Last updated: 8 Jun 2026 | 4 Views |
Mr. Somchai Wongprasert, head of the Disaster Prevention and Mitigation Division at Bang Rakam Sub-district Municipality, had not slept properly in three days. On his desk, reports were stacked palm-high. More than 2,400 households across seven villages were still caked in floodwater silt. The water had receded only the previous day — but the darkened, foul-smelling sludge coating every surface told him what came next was worse.
His phone rang again. The primary care center chief: "Somchai — we have 12 people presenting with high fever, severe muscle aches, and jaundice. The doctor suspects Leptospirosis. Bacterial contamination from floodwater. We need to disinfect and spray all seven villages within three days before this spreads." Somchai looked at his team — eight volunteers, four hand-pump backpack sprayers purchased in 2019. Each sprayer needed manual pumping every three minutes.
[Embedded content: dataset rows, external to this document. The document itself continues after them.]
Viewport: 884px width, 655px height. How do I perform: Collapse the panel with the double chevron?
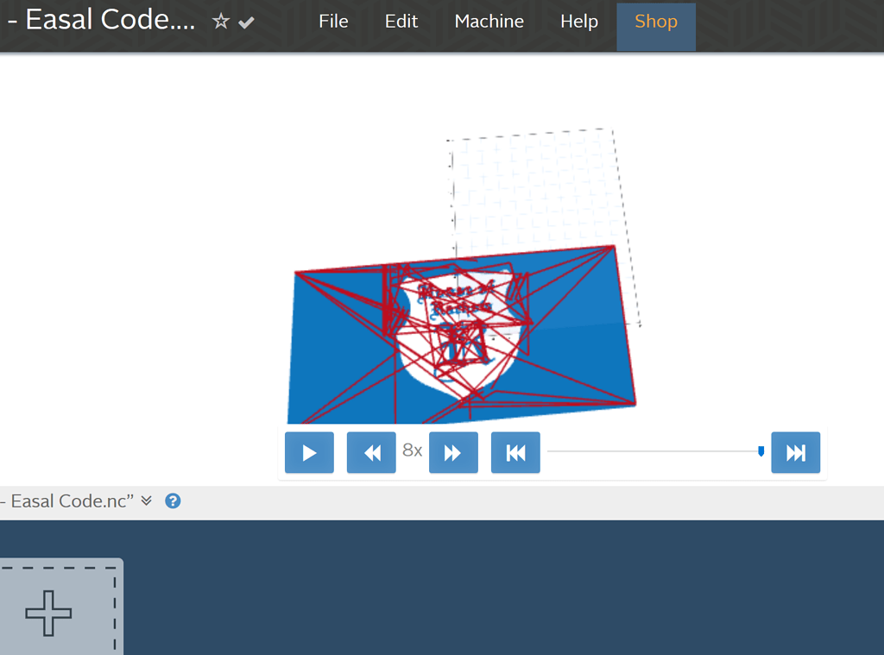[x=146, y=501]
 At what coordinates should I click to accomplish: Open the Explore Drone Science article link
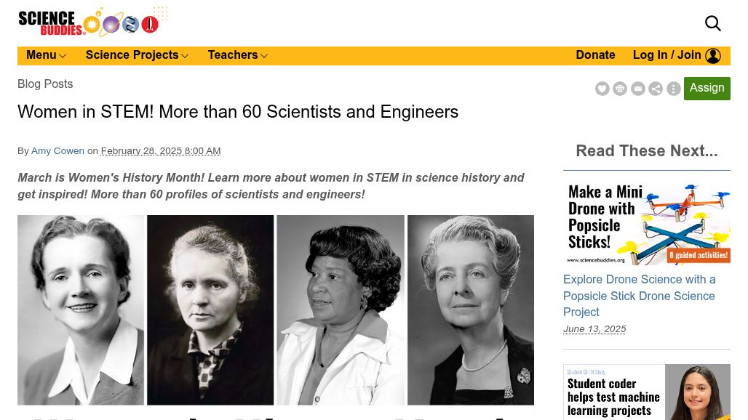(639, 296)
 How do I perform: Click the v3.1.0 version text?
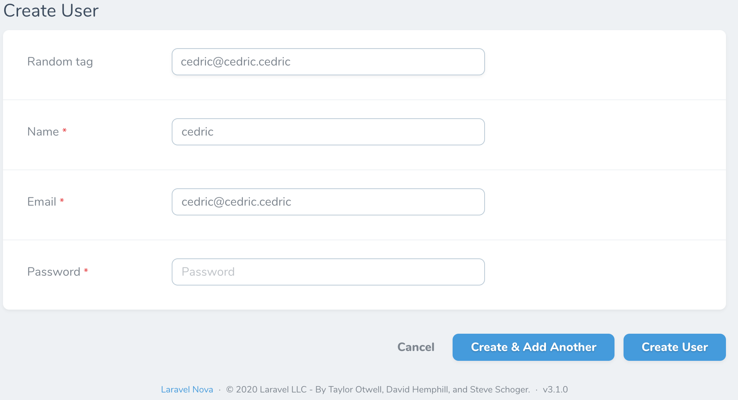(555, 389)
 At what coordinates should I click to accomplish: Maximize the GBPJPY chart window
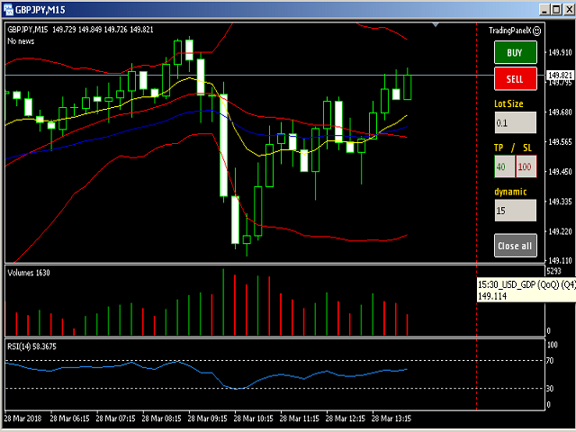[545, 9]
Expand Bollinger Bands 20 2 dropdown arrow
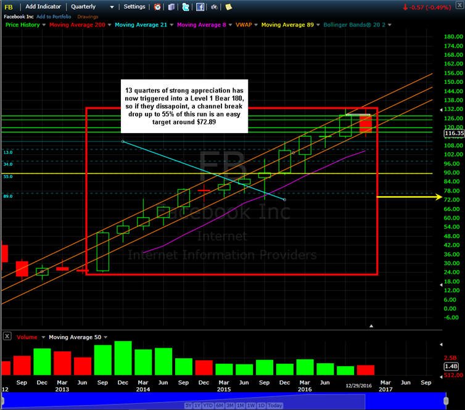This screenshot has height=410, width=465. point(390,25)

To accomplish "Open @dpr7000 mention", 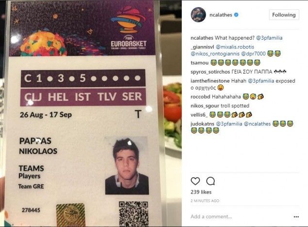I will click(253, 54).
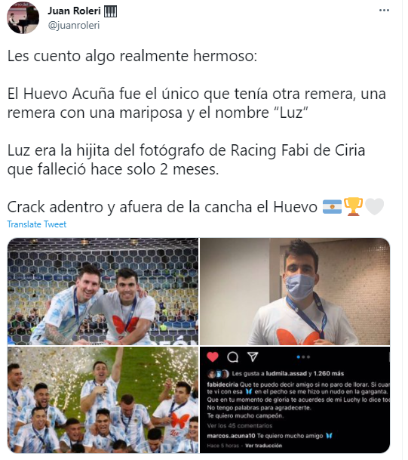Open the @juanroleri handle link

[x=74, y=25]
Each 16-liter tank lasted about 20 minutes before needing a refill. At that rate, his team could reach 40 to 50 homes per day. Simple math told him that covering 2,400 houses would take nearly two months — while the bacteria waited for no one.
⚠️ This scenario plays out in municipalities and DPM offices across Thailand every monsoon season. When floods recede, a second disaster begins counting down — disease, mosquitoes, and contamination racing against the capacity of exhausted field teams.
Floodwaters do not carry away only mud and broken furniture. They import an entire ecosystem of pathogens, leaving flood-affected communities surrounded by life-threatening hazards on multiple fronts simultaneously.